### Exercise
Convert the material, starting with its first line and going on through the line with "(1322, 145).", both included, into a Markdown table with the columns Row and Line. Number each line and leave out blank lines.
——————
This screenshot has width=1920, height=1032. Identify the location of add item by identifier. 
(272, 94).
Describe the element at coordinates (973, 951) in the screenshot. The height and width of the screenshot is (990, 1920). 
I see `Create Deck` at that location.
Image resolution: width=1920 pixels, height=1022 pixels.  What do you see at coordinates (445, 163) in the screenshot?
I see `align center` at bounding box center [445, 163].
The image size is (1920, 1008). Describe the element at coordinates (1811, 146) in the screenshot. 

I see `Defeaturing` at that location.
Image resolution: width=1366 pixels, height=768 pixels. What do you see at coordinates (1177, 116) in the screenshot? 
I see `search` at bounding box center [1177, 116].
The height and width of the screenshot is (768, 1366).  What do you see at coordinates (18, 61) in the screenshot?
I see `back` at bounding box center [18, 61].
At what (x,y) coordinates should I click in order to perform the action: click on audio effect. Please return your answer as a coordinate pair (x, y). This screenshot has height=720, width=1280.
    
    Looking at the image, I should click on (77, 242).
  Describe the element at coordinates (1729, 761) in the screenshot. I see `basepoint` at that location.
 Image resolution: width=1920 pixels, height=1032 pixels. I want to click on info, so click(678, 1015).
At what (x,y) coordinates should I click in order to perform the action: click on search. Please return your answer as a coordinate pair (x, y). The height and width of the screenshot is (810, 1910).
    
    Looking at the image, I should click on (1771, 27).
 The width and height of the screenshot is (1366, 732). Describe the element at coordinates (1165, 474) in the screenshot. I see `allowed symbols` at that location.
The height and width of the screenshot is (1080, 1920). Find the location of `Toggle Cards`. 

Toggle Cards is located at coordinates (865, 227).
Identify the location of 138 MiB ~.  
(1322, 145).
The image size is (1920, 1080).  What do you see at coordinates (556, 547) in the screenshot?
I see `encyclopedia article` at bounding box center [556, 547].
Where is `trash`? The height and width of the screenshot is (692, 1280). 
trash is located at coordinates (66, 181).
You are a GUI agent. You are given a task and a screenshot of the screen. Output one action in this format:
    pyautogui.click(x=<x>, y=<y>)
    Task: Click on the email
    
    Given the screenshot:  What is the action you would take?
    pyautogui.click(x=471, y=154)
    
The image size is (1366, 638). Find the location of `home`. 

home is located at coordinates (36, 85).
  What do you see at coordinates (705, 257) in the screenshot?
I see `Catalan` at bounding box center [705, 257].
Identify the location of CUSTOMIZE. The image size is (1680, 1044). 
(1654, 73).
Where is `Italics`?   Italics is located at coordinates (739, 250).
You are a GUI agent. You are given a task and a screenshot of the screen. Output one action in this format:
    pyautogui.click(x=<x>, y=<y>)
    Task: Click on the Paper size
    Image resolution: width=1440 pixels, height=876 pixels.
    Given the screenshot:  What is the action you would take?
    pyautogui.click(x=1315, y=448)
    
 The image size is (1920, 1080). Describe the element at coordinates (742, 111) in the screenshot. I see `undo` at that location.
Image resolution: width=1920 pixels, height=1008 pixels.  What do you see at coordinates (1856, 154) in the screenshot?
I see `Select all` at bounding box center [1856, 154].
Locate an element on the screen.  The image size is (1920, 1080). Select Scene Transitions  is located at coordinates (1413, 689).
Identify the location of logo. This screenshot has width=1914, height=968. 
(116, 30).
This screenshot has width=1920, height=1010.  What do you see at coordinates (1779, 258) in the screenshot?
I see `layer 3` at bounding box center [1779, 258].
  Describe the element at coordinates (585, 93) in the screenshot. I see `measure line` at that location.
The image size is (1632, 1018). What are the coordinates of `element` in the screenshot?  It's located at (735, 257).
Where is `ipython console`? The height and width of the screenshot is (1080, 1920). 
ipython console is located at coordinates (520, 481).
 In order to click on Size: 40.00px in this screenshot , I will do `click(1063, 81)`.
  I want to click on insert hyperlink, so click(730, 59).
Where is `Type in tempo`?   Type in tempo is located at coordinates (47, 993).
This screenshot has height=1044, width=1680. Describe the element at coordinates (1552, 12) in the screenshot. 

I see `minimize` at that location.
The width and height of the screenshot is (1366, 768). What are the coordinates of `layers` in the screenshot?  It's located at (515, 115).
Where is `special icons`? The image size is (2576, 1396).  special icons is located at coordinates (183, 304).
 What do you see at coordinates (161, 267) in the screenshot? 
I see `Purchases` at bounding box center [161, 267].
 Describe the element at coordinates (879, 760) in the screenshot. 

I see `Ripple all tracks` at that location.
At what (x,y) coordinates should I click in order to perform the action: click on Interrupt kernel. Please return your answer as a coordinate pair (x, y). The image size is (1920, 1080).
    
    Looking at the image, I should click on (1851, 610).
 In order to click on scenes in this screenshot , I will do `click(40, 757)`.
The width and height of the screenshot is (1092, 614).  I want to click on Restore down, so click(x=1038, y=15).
——————
### The solution
| Row | Line |
|---|---|
| 1 | This screenshot has width=1920, height=1032. Identify the location of add item by identifier.  |
| 2 | (272, 94). |
| 3 | Describe the element at coordinates (973, 951) in the screenshot. The height and width of the screenshot is (990, 1920).  |
| 4 | I see `Create Deck` at that location. |
| 5 | Image resolution: width=1920 pixels, height=1022 pixels.  What do you see at coordinates (445, 163) in the screenshot? |
| 6 | I see `align center` at bounding box center [445, 163]. |
| 7 | The image size is (1920, 1008). Describe the element at coordinates (1811, 146) in the screenshot.  |
| 8 | I see `Defeaturing` at that location. |
| 9 | Image resolution: width=1366 pixels, height=768 pixels. What do you see at coordinates (1177, 116) in the screenshot?  |
| 10 | I see `search` at bounding box center [1177, 116]. |
| 11 | The height and width of the screenshot is (768, 1366).  What do you see at coordinates (18, 61) in the screenshot? |
| 12 | I see `back` at bounding box center [18, 61]. |
| 13 | At what (x,y) coordinates should I click in order to perform the action: click on audio effect. Please return your answer as a coordinate pair (x, y). This screenshot has height=720, width=1280. |
| 14 |     Looking at the image, I should click on (77, 242). |
| 15 |   Describe the element at coordinates (1729, 761) in the screenshot. I see `basepoint` at that location. |
| 16 |  Image resolution: width=1920 pixels, height=1032 pixels. I want to click on info, so click(678, 1015). |
| 17 | At what (x,y) coordinates should I click in order to perform the action: click on search. Please return your answer as a coordinate pair (x, y). The height and width of the screenshot is (810, 1910). |
| 18 |     Looking at the image, I should click on (1771, 27). |
| 19 |  The width and height of the screenshot is (1366, 732). Describe the element at coordinates (1165, 474) in the screenshot. I see `allowed symbols` at that location. |
| 20 | The height and width of the screenshot is (1080, 1920). Find the location of `Toggle Cards`.  |
| 21 | Toggle Cards is located at coordinates (865, 227). |
| 22 | Identify the location of 138 MiB ~.   |
| 23 | (1322, 145). |